The model proposed in this paper has achieved 97.63% and 99.96% accuracy on the grayscale image and RGB verification set, respectively, which is better than the 94.35% and 98.96% of Inception-ResNet-v2.

It can be seen from the above that the feature set extracted by the MDIFF algorithm has outstanding performance in malware detection. The structure of the Inception-ResNet-v2 model is more complicated than that of the classification model proposed in this paper, but the classification effect is worse. The main reason for this result is that the memory image has no clear objects or targets. In the learning process of complex network structure, it is possible to learn the unique characteristics of a certain picture rather than the common characteristics of such samples. Because of the huge network parameter, the Inception-ResNet-v2 model is easy to overfit. In summary, the MDIFF algorithm proposed in this paper has outstanding performance in extracting memory features. The model SNN performs better than traditional neural networks in classification. In addition, the detection effect of RGB images is better than the effect of grayscale images.

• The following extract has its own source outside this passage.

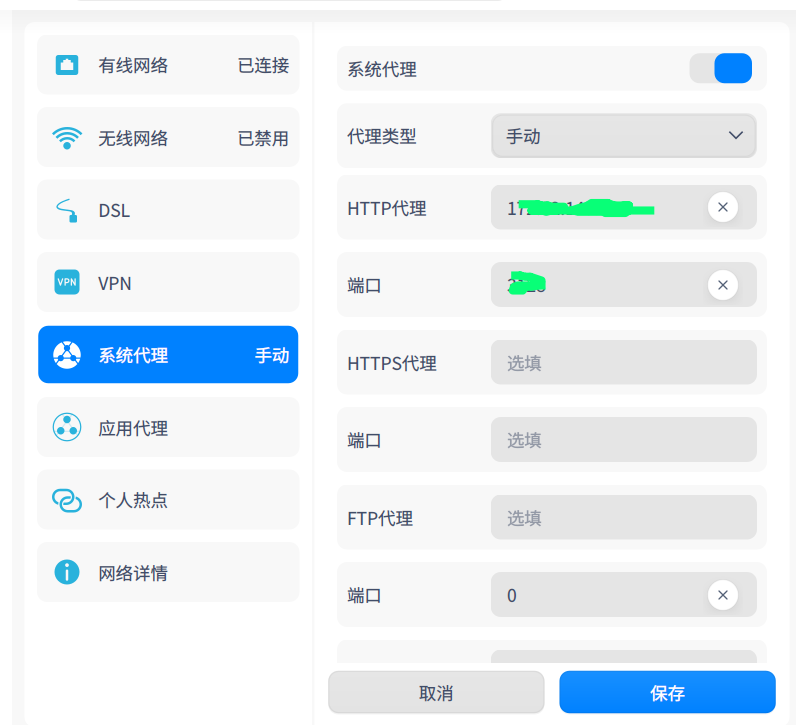Viewport: 796px width, 725px height.
Task: Toggle the system proxy (系统代理) switch off
Action: click(720, 69)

After the experiment, the specific data of the results are shown in Table 7. In summary, the SNN model architecture proposed in this paper has a higher detection rate than the Inception-ResNet-v2 model in terms of detection rate. And the RGB picture has a higher detection rate than the grayscale picture.

7. Conclusion

In this paper, in order to achieve credible detection, we propose a credible malware detection method based on the VMCADR method that does not affect user privacy. In this work, when the malware process is active, we use the Xen tools to obtain a continuous memory snapshot of the VM running test program after a specific time interval. The whole process is credible, because we obtain the VM memory dump from outside of the VM running test program. And it is not interfered by malware running in the VM.

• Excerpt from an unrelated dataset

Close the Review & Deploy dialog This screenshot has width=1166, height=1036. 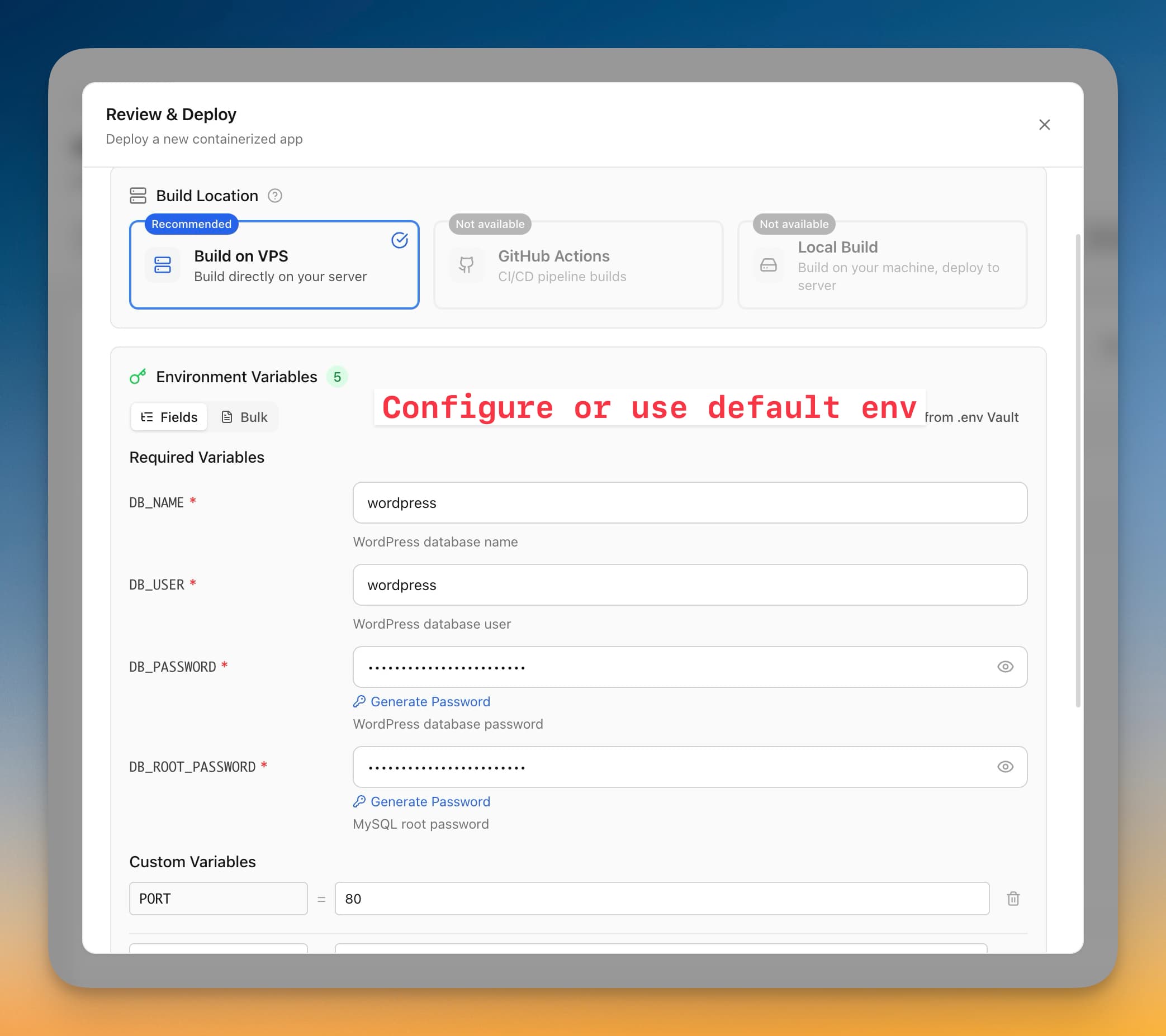point(1045,124)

Because the acquired memory data is very large, we use VMCADR to process it. First, we propose an algorithm MDIFF to reduce the dimensionality of memory feature data. And the obtained data MCA file has the features that play an important role in subsequent malware detection. Because the obtained MCA file is a low-level binary file, we use visualization technology to process it. After converting the MCA file into grayscale and RGB images, we proposed our own neural network SNN model. The SNN model has the advantages of higher detection rate and lower time cost than the traditional Inception-ResNet-v2 model in detection.

7.1. Limitations

While VMCADR has an excellent detection rate on malware detection, it still has some limitations. First, the memory snapshot we get from the VM is 2 GB in our experiments. However, most of the VM memory on the cloud is larger than 2 GB. When taking a VM memory snapshot, we need to suspend the VM about 5 seconds, which may affect users. In addition, obtaining MCA files and visualization processing also require additional time overhead.

7.2. Future Work

The testing of multiple programs will be carried out in our future work. Besides, we will consider more reliable features into malware detection methods, such as hardware features of hardware counters. Because the data features generated by the underlying hardware have high reliability, it may be possible to further improve the accuracy of detection.

Data Availability

Some or all data, models, or code that support the findings of this study are available from the author Luxin Zheng upon reasonable request via e-mail.

Conflicts of Interest

The authors declare that there are no conflicts of interest regarding the publication of this paper.

Acknowledgments

The authors would like to thank all of the team members and those who have helped this work. This work is supported by the National Key R&D Program of China (2016YFB0800805) and the Major Projects of Science and Technology Service Industry in Tianjin (16ZXFWGX00140).